Will Lambda reduce the size of the w parameters?

Hi! After this question I understood, that I hadn’t understood regularization regression model.

I was sure, that it increases w. It should be by principles of algebra. Because I dot lambda on sum of w**2. It should be positive number, that will increase J in the end.

So, most probably I didn’t understand, what means “min”. Can you explain me, please, this question?

The question is asking what happens to the weight values when the cost function is minimizied.

The ^2 in the regularization term doesn’t increase the weight values. It computes the squares of the weight values. It doesn’t modify the weight values itself - it just computes the regularized cost.

In the end result, we run an optimizer that modifies the weights to get the minimum cost. Since some of the cost comes from the regularized term, the optimizer has an incentive to learn smaller weight values, in order to reduce the magnitude of the regularized term.

Since lambda is a multiplier on the regularized term, if you make lambda larger, that creates even more incentive for the optimizer to make the weight values even smaller.

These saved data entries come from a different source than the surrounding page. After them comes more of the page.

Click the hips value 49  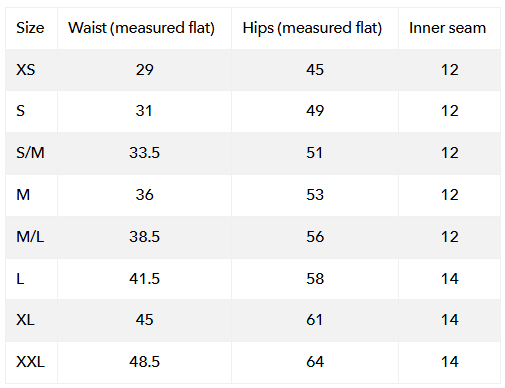(x=315, y=111)
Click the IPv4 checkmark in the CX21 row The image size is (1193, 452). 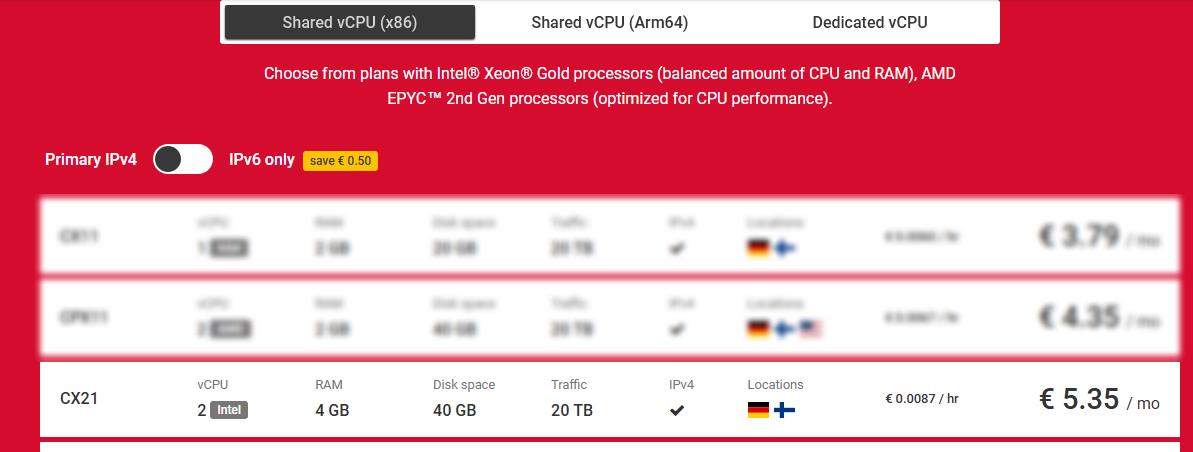[x=677, y=410]
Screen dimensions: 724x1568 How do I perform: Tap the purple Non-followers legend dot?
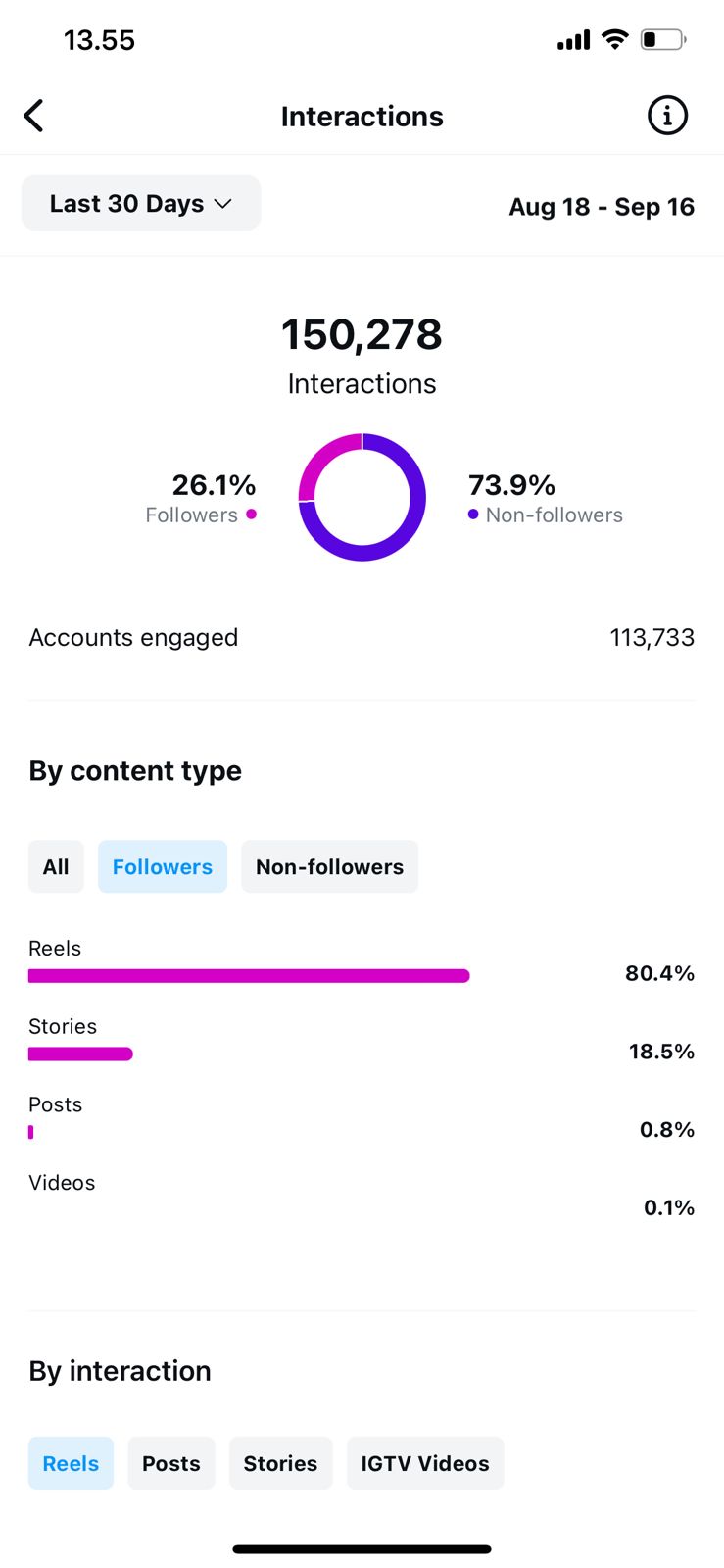473,514
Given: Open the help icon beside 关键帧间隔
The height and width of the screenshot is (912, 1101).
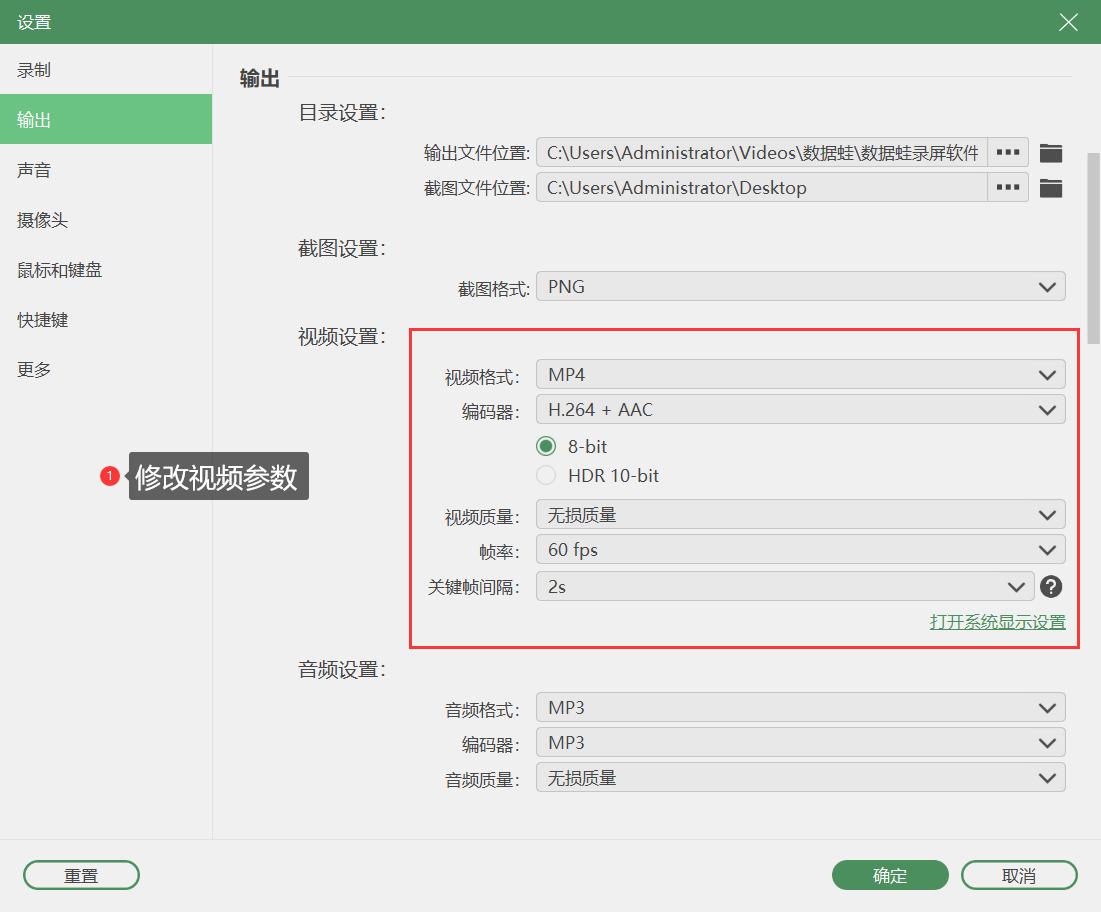Looking at the screenshot, I should (1051, 587).
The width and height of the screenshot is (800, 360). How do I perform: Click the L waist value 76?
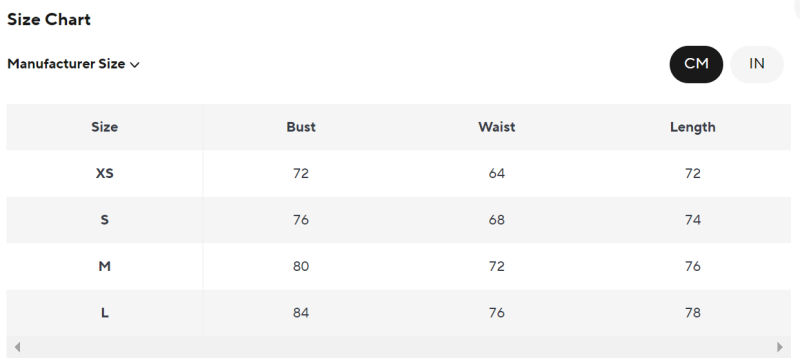(496, 313)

How to do? Can you clearlify, please? Or maybe I a bit can’t understand what you mean?

The optimizer uses the gradients of the cost function to find the minimum. Mathematically, it’s like walking down a slope to find the bottom of the valley.

A bit not understand, what is the difference between Gradient Decent and minimization of w and b parameters in this case?

Is Gradient Decent works only with y axis? and not return w and b?

Gradient descent is a method to adjust the w and b values so that they give the minimum cost.

We’re not interested in minimizing w and b, we’re interested in the minimum cost.

oh, I see. So, do you mean, that a cost can be lower with bigger w or b, correct?

Yes, w and b can have any value, small or large, positive or negative or zero, depending on the problem. If large values of w and b give a small cost, we accept that.